> **Problem description**: Here the job is to restate every entry word for word.

######

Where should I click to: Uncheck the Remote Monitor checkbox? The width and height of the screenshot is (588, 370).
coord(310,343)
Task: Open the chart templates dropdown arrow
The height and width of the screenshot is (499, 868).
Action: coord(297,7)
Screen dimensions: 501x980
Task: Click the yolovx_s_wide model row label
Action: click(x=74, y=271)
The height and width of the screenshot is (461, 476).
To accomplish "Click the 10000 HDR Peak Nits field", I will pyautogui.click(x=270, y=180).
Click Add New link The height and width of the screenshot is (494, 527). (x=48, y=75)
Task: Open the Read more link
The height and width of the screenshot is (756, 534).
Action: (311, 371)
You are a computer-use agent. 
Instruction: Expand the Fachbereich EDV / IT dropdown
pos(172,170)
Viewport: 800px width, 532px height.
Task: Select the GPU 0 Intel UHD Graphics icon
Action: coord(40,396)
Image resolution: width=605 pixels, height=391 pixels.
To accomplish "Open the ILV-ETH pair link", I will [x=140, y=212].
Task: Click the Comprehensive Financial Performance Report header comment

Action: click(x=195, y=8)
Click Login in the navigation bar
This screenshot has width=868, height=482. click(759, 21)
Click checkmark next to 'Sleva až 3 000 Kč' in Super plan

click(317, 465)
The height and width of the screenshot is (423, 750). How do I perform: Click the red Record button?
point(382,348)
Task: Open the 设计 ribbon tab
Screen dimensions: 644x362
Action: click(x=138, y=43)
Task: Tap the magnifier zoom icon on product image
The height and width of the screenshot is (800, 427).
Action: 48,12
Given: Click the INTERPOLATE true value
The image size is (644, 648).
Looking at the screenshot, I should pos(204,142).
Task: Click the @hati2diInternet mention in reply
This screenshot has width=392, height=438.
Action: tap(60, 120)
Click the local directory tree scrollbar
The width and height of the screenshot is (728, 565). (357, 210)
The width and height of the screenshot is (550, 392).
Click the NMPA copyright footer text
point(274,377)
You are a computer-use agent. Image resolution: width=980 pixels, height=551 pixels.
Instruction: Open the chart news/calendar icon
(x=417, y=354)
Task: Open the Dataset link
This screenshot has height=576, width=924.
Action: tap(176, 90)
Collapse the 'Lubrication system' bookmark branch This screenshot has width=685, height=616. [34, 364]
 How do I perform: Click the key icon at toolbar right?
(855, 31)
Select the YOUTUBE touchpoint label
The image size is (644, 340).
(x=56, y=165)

######

> **Result**:
Where should I click to: Uncheck the Remote Monitor checkbox? The width and height of the screenshot is (588, 370).
coord(310,343)
Task: Open the chart templates dropdown arrow
The height and width of the screenshot is (499, 868).
Action: coord(297,7)
Screen dimensions: 501x980
Task: Click the yolovx_s_wide model row label
Action: click(x=74, y=271)
The height and width of the screenshot is (461, 476).
To accomplish "Click the 10000 HDR Peak Nits field", I will pyautogui.click(x=270, y=180).
Click Add New link The height and width of the screenshot is (494, 527). (x=48, y=75)
Task: Open the Read more link
The height and width of the screenshot is (756, 534).
Action: (311, 371)
You are a computer-use agent. 
Instruction: Expand the Fachbereich EDV / IT dropdown
pos(172,170)
Viewport: 800px width, 532px height.
Task: Select the GPU 0 Intel UHD Graphics icon
Action: coord(40,396)
Image resolution: width=605 pixels, height=391 pixels.
To accomplish "Open the ILV-ETH pair link", I will [x=140, y=212].
Task: Click the Comprehensive Financial Performance Report header comment

Action: click(x=195, y=8)
Click Login in the navigation bar
This screenshot has width=868, height=482. click(759, 21)
Click checkmark next to 'Sleva až 3 000 Kč' in Super plan

click(317, 465)
The height and width of the screenshot is (423, 750). How do I perform: Click the red Record button?
point(382,348)
Task: Open the 设计 ribbon tab
Screen dimensions: 644x362
Action: click(x=138, y=43)
Task: Tap the magnifier zoom icon on product image
The height and width of the screenshot is (800, 427).
Action: 48,12
Given: Click the INTERPOLATE true value
The image size is (644, 648).
Looking at the screenshot, I should pos(204,142).
Task: Click the @hati2diInternet mention in reply
This screenshot has width=392, height=438.
Action: tap(60, 120)
Click the local directory tree scrollbar
The width and height of the screenshot is (728, 565). (357, 210)
The width and height of the screenshot is (550, 392).
Click the NMPA copyright footer text
point(274,377)
You are a computer-use agent. Image resolution: width=980 pixels, height=551 pixels.
Instruction: Open the chart news/calendar icon
(x=417, y=354)
Task: Open the Dataset link
This screenshot has height=576, width=924.
Action: tap(176, 90)
Collapse the 'Lubrication system' bookmark branch This screenshot has width=685, height=616. [34, 364]
 How do I perform: Click the key icon at toolbar right?
(855, 31)
Select the YOUTUBE touchpoint label
The image size is (644, 340).
(x=56, y=165)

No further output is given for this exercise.